## WHAT TO DO
Pull out each line of the data below that contains the string "resolution". Match case.

## DATA TO EXAMINE

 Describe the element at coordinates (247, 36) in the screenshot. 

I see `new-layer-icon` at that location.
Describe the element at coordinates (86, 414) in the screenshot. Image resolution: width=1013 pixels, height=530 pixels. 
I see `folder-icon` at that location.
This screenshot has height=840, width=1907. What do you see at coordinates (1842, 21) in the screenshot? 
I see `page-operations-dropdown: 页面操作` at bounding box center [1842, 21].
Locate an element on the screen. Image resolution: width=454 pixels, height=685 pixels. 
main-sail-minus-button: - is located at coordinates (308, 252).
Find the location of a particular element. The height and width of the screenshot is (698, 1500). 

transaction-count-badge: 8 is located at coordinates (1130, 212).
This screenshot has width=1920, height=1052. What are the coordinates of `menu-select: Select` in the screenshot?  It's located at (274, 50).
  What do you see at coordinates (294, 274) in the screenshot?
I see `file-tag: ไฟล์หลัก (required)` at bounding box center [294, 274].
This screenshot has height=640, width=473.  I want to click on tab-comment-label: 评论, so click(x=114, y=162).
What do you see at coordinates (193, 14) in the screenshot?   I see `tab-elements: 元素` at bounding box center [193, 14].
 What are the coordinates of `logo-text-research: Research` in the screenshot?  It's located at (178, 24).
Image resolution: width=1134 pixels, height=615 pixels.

## SOLUTION TO THE PROBLEM
Describe the element at coordinates (86, 414) in the screenshot. Image resolution: width=1013 pixels, height=530 pixels. 
Locate an element on the screen. Image resolution: width=454 pixels, height=685 pixels. 
Image resolution: width=1134 pixels, height=615 pixels.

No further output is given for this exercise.